I will set out each of the institutions and a list of people who should receive (or should have received) sick leave. Such a finding is for the period, however long, of their absence. All others who gave evidence before me are not entitled to sick leave. I will not be listing those employees. Attached to the May 3, 1999 letter referred to above was a list of those employees the Employer alleged were involved. Over time, the Employer elected not to challenge the absence of some of those employees. I have attempted to capture those employees although the list of exemptions might not be exhaustive.
Sault Ste. Marie Jail
Exempted: Thomsen MacLeod Thibodeau Sleeman Young Stevenson
Entitled: Pandzic O’Hara Leblanc Pasqua
Quinte Detention Centre
Exempted: H. Smith
Entitled: Gora Payette Crouse Cook McDonald
Northern Treatment Centre
Exempted: Reville Bishop
Entitled: Cowley Kyner Pighin Dickie Abner Fournier Lees
Cecil Facer Youth Centre
Entitled: Bede Lessard
Sudbury Jail
Exempted: Hebert
Entitled: Belland Juhas Frozel Bignucolo McCausland
Peterborough Jail
Entitled: Humphris Porter Riches
Lindsay Jail
Entitled: Keenan
Mimico Detention Centre (March 17th only)

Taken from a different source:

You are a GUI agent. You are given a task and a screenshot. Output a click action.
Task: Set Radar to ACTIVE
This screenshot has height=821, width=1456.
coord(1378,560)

Exempted: Kopanyshyn Saldanha
Entitled: Troy Labeau Kruger Malcolm MacInnis Aversa
Thunder Bay Correctional Centre
Exempted: Hauth McNeil Robertson Brewitt Kostamo Neverly Kohut
Entitled: Penney Herchak Germain
Sarnia Jail
Entitled: Wilson
OCI (Brampton)
I was informed that the local took the position that an arrangement had been made between it and the Employer. For that reason the Union was of the view that there was no outstanding issue in this regard. No one attended to give evidence at the scheduled hearing and so none of the contested employees (if any) are entitled.
Oshawa Office of Attorney General
The Union raised a preliminary matter asserting that I should hold the Employer to a strict reading of the particular letter that was sent to employees at this office regarding the need for medical certificates. Employees were given a letter that, in the Union’s view, gave an express assurance that if a medical certificate was provided they would be entitled to sick leave. I concur with the Union’s view in this regard and as a result all employees who provided medical certificates are entitled to sick leave.
Stratford Jail
Entitled: Buruma
Owen Sound Jail
Entitled: Weiler Beckett
Brockville Jail
Entitled: Ward Dyks
Monteith Correctional Complex
Exempted: Lefebvre
Entitled: Cummings Labelle Giles Danis Belair Lavictoire
Wellington Detention Centre
Exempted: Clive Lee Marcotte Wilson Jones
Whitby Jail
This is a situation similar to the Oshawa office of the Attorney General. The Employer sent a memo to those who were absent during this period. The Union argued that this memo expressly assured payment of sick leave upon production of a medical certificate. I am not convinced that the assurance is express. However, in my view, that assurance was certainly implied. Therefore, in these circumstances I am compelled to find that those employees who provided notes are entitled to sick leave.
Entitled: Lapierre Due Boyd Tefoglou Phillips Lucifora Doiron Burns
Hamilton Detention Centre
Entitled: none
As mentioned earlier, I have some sympathy for the Union’s view that implementation of this decision might be counterproductive to the ongoing labour relationship between these parties. The Employer’s view was that actions have consequences and it would be wrong to overlook the events of 1999. I cannot take issue with that view. Having said that, I would hope that the Employer will consider the Union’s concerns upon receipt of this decision.
Dated in Toronto this 16th day of March, 2005.